En pleno Renacimiento, Joan y Anna, alejados de su tierra de origen, consiguen regentar una librería que se convierte en el centro de las intrigas de Roma. El establecimiento es un símbolo del clan español de los Borgia, que gobierna la ciudad con mano de hierro, y, por lo tanto, un objetivo a destruir por las grandes familias romanas que urden la caída del papa Alejandro VI y de sus ambiciosos hijos Juan, César y Lucrecia.
Joan y Anna son felices a pesar de las traiciones, complots, adulterios, guerras y asesinatos que los rodean. Sin embargo, Juan Borgia, un joven que no acepta negativas y en el que su padre, el papa, ha delegado todo su poder, se encapricha de Anna.
A partir de este momento el matrimonio deberá enfrentarse también al poder de sus protectores, los Borgia, para salvar su amor, su familia y su dignidad.

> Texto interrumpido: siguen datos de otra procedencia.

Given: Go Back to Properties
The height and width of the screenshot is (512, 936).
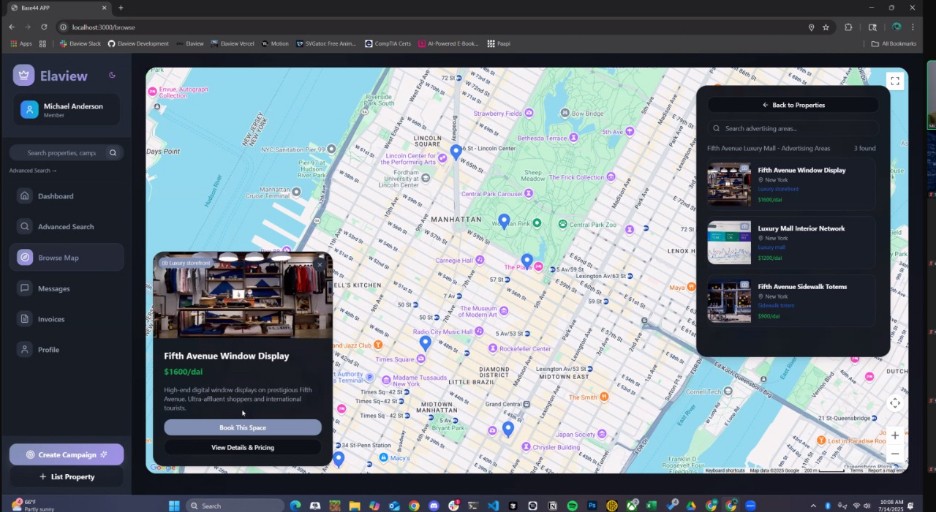Looking at the screenshot, I should tap(793, 105).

Este es el inicio de una gesta que llevará al librero a luchar junto al Gran Capitán por la conquista de Nápoles, a convertirse en fraile para derrocar a Savonarola en Florencia, a enfrentarse a la Inquisición y a la peste en España, a luchar contra naves corsarias en el Mediterráneo y a participar en las miserias, la gloria y la caída de unos personajes fascinantes y únicos: los Borgia.